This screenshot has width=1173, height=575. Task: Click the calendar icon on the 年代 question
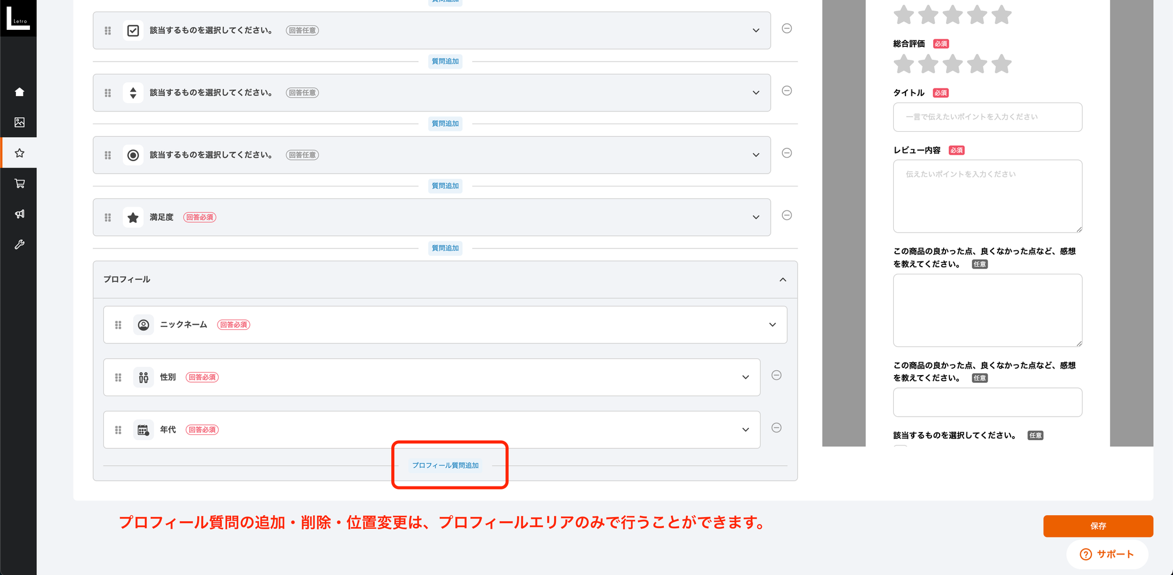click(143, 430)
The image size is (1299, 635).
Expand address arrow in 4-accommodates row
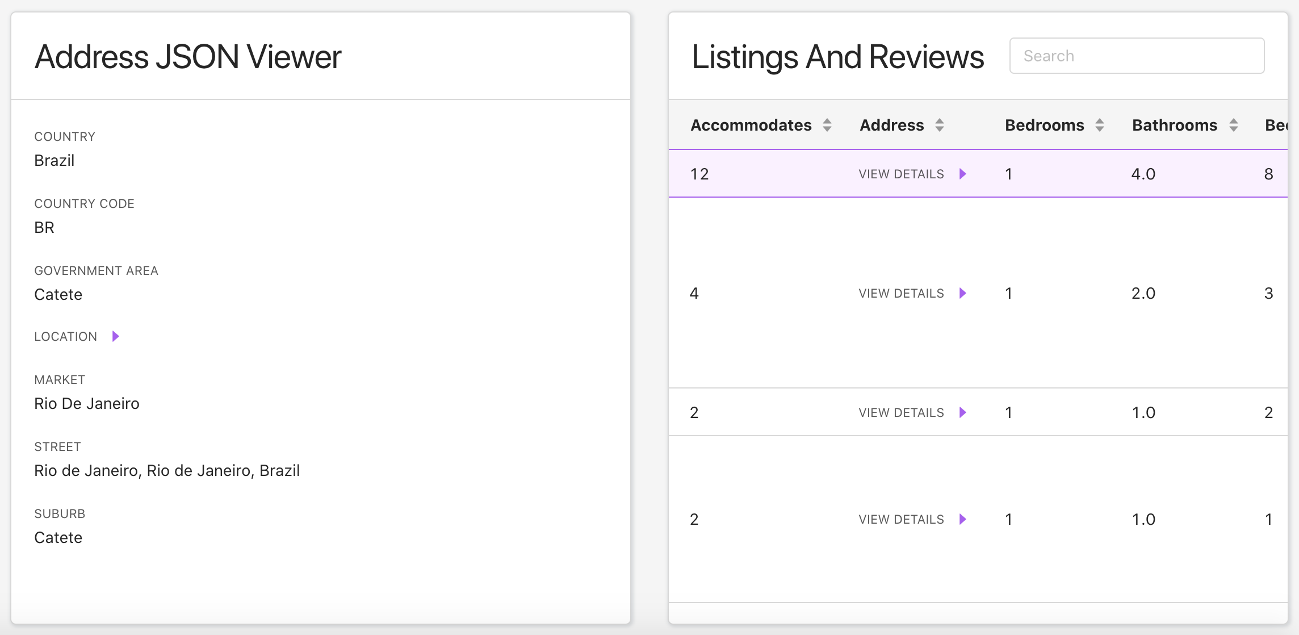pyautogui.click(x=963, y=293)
────────────────────────────────────────
How to complete this task:
Copy the entries character for character, excluding any pictures.

Completed task:
This screenshot has width=1173, height=575. Task: Click the calendar icon on the 年代 question
click(143, 430)
The image size is (1299, 635).
Expand address arrow in 4-accommodates row
pyautogui.click(x=963, y=293)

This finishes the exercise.